> Saved data entries
——————————
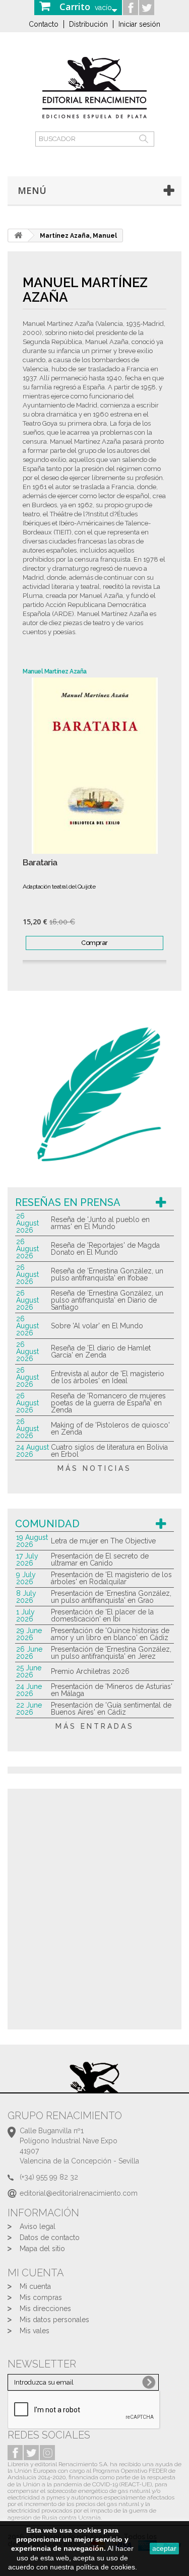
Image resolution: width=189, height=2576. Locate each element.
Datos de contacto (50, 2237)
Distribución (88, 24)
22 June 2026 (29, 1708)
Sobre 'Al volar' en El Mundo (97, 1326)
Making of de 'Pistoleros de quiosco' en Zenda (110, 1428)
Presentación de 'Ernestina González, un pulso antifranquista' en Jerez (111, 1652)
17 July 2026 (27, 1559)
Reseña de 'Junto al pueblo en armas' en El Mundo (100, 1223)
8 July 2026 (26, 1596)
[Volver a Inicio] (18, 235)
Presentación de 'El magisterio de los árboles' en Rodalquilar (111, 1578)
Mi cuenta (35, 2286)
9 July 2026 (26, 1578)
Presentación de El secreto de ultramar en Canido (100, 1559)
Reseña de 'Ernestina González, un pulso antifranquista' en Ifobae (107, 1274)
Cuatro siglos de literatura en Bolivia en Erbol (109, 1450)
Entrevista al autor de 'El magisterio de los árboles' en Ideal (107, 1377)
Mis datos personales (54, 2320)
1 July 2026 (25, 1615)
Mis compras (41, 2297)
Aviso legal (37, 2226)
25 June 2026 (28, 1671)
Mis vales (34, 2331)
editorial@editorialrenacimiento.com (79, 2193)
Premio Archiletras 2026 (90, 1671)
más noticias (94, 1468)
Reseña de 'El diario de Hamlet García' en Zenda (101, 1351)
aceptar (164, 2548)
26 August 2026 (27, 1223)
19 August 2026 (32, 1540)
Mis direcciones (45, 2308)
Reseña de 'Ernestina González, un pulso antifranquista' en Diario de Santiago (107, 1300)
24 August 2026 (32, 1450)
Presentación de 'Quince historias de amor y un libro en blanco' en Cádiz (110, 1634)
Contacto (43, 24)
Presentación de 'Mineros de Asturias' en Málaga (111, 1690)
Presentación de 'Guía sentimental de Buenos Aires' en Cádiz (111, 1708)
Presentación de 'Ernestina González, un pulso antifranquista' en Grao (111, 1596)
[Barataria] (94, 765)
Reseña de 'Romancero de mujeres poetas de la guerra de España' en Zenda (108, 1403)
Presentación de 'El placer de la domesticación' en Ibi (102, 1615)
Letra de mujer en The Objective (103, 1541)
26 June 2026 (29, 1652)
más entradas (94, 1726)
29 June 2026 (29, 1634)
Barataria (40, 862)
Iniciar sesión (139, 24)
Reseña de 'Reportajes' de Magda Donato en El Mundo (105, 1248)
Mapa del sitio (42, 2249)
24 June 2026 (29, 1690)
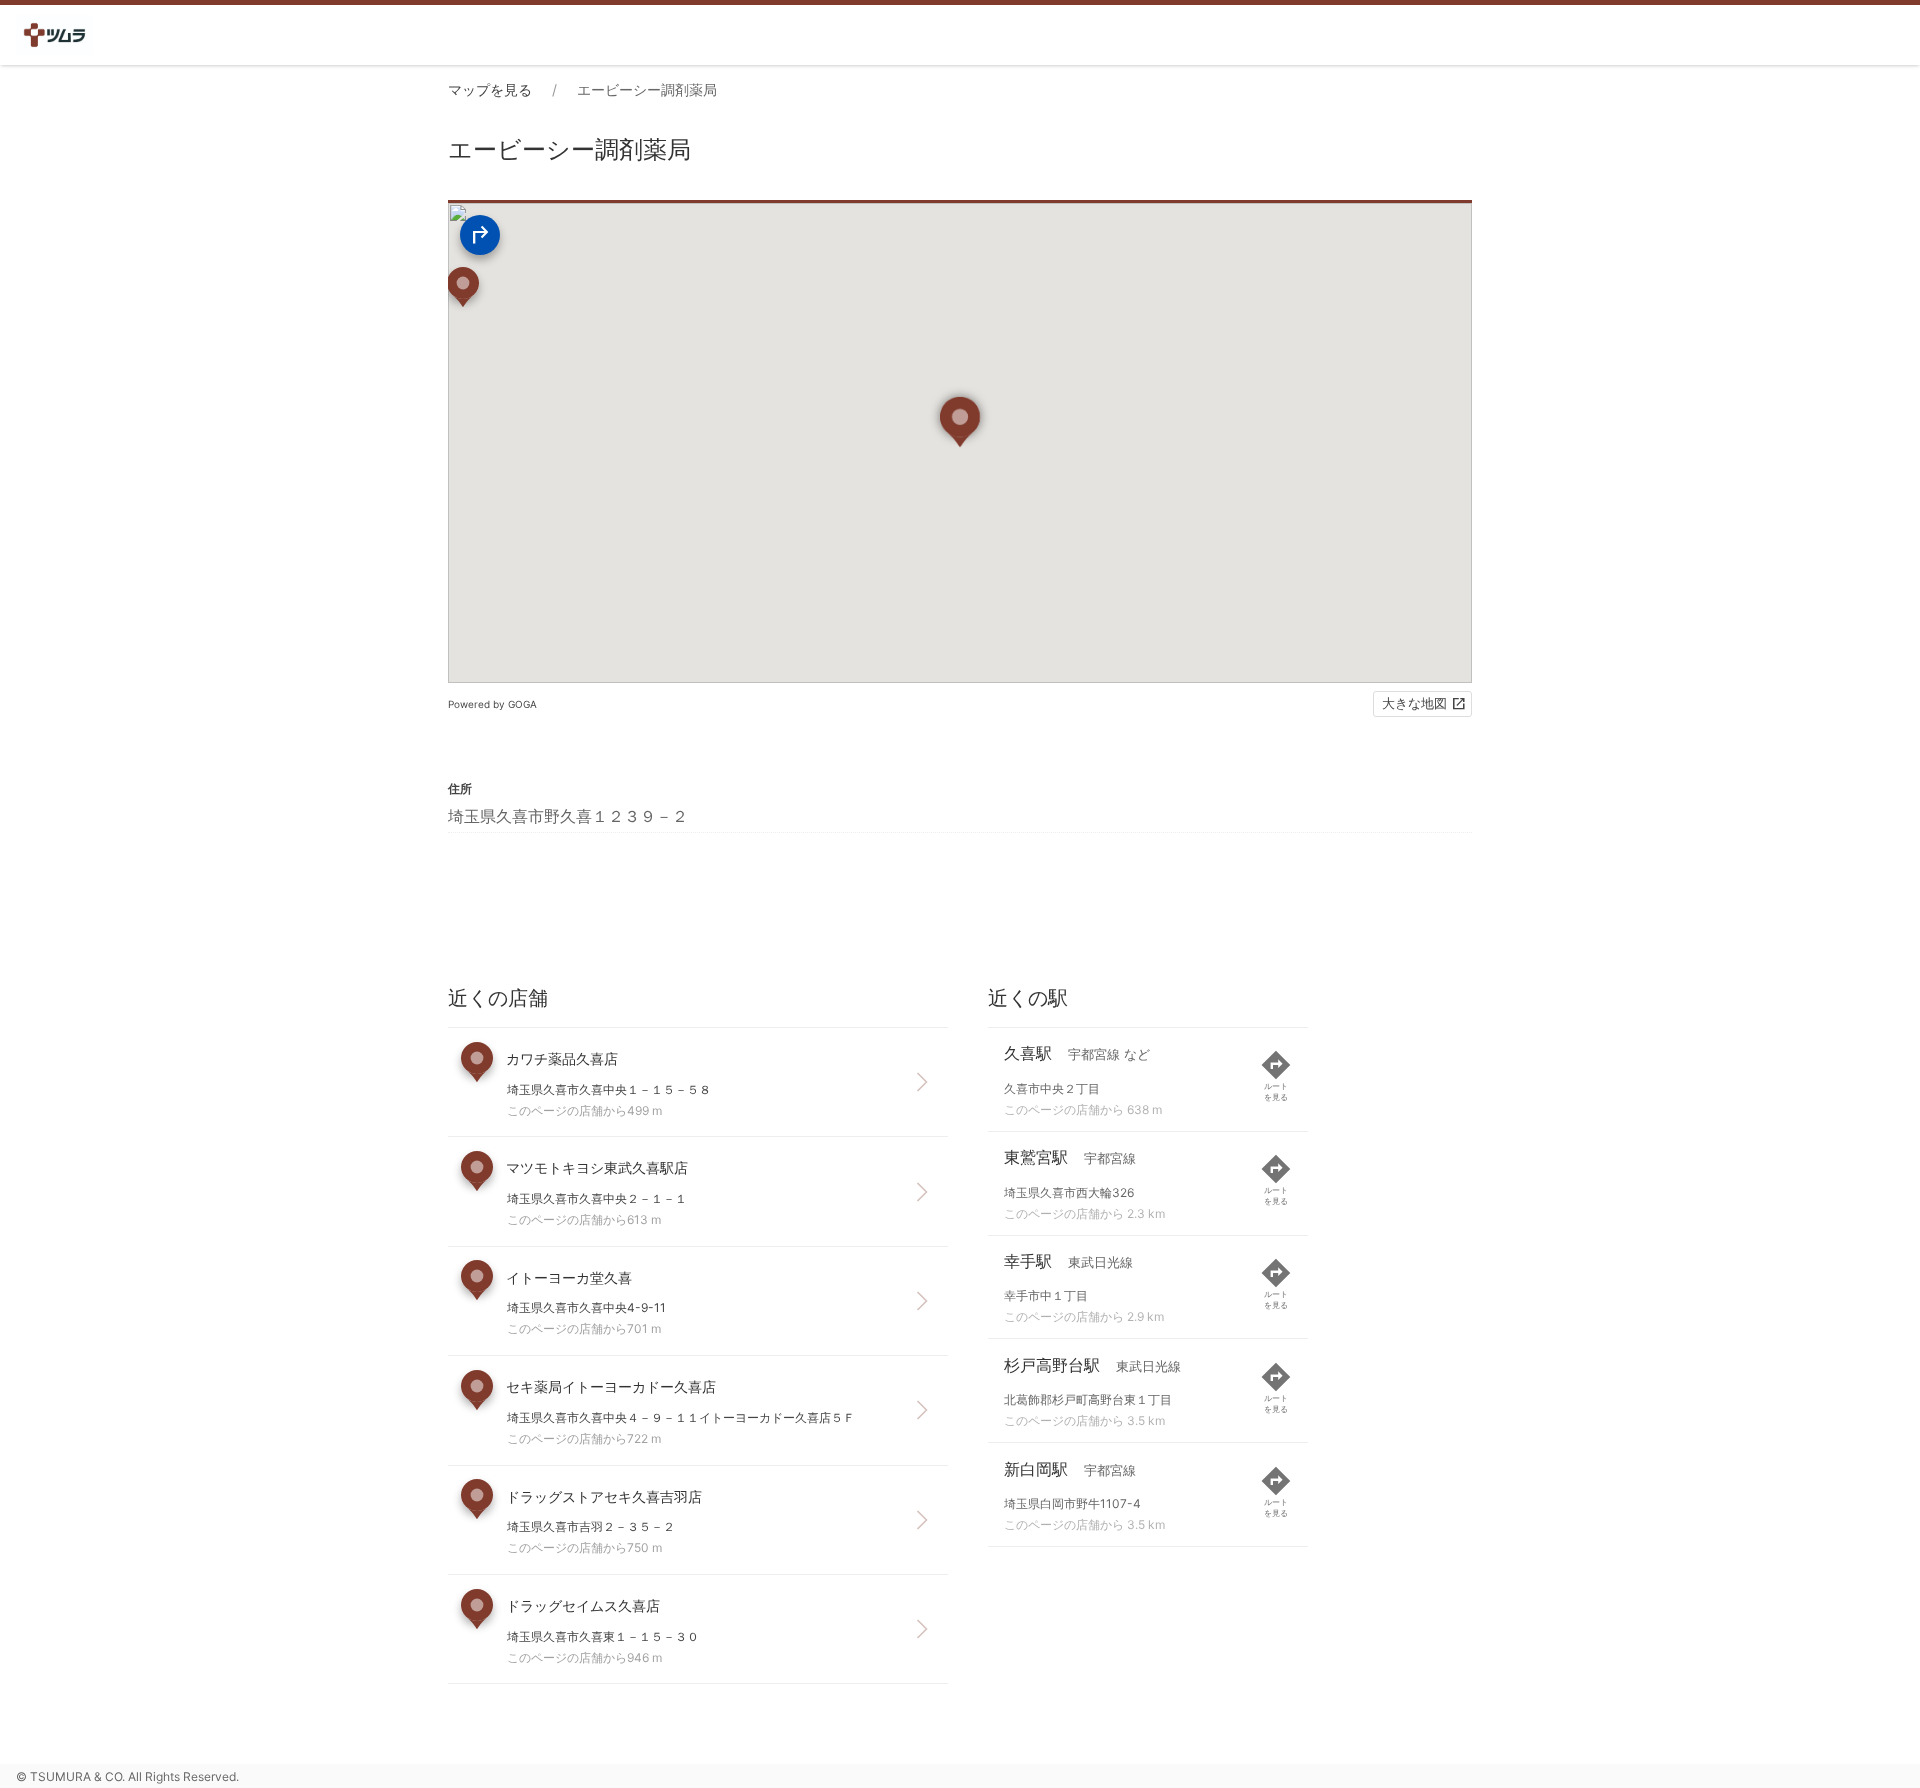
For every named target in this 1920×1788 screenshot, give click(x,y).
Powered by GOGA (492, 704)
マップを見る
——————————
> To do
What should be set down is every line from the opening of the records through the line that contains "aceptar (164, 2548)", exactly, with pictures left out.

> Exercise result
Image resolution: width=189, height=2576. Locate each element.
Datos de contacto (50, 2237)
Distribución (88, 24)
22 June 2026 (29, 1708)
Sobre 'Al volar' en El Mundo (97, 1326)
Making of de 'Pistoleros de quiosco' en Zenda (110, 1428)
Presentación de 'Ernestina González, un pulso antifranquista' en Jerez (111, 1652)
17 July 2026 (27, 1559)
Reseña de 'Junto al pueblo en armas' en El Mundo (100, 1223)
8 July 2026 (26, 1596)
[Volver a Inicio] (18, 235)
Presentación de 'El magisterio de los árboles' en Rodalquilar (111, 1578)
Mi cuenta (35, 2286)
9 July 2026 (26, 1578)
Presentación de El secreto de ultramar en Canido (100, 1559)
Reseña de 'Ernestina González, un pulso antifranquista' en Ifobae (107, 1274)
Cuatro siglos de literatura en Bolivia en Erbol (109, 1450)
Entrevista al autor de 'El magisterio de los árboles' en Ideal (107, 1377)
Mis datos personales (54, 2320)
1 July 2026 (25, 1615)
Mis compras (41, 2297)
Aviso legal (37, 2226)
25 June 2026 (28, 1671)
Mis vales (34, 2331)
editorial@editorialrenacimiento.com (79, 2193)
Premio Archiletras 2026 (90, 1671)
más noticias (94, 1468)
Reseña de 'El diario de Hamlet García' en Zenda (101, 1351)
aceptar (164, 2548)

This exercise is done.